▶ [Exercise]:
Only the number is wanted: how many lines below include "green"?

▶ [Recorded information]:
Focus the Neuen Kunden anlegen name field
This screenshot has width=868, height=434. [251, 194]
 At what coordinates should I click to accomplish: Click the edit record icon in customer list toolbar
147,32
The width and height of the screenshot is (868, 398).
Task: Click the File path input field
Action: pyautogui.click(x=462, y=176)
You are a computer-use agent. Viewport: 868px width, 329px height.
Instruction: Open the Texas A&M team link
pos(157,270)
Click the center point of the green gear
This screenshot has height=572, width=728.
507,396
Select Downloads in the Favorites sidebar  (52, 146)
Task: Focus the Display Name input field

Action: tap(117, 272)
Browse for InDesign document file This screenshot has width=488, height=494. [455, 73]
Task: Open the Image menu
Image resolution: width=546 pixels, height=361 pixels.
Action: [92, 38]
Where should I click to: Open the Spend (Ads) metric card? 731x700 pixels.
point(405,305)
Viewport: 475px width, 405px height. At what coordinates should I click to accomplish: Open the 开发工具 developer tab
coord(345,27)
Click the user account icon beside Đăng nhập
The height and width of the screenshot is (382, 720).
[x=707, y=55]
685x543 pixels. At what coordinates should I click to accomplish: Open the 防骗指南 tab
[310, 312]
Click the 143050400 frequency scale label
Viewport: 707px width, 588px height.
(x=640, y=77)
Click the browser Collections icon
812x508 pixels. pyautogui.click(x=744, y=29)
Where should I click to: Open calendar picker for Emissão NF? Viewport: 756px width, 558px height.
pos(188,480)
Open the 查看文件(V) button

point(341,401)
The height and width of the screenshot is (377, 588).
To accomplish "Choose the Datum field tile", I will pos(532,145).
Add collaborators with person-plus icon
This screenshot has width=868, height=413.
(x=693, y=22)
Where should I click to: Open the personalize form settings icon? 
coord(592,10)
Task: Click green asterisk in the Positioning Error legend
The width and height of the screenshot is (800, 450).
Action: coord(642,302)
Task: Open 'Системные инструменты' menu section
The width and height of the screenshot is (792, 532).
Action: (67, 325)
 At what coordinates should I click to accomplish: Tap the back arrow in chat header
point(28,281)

▶ [Task solution]:
2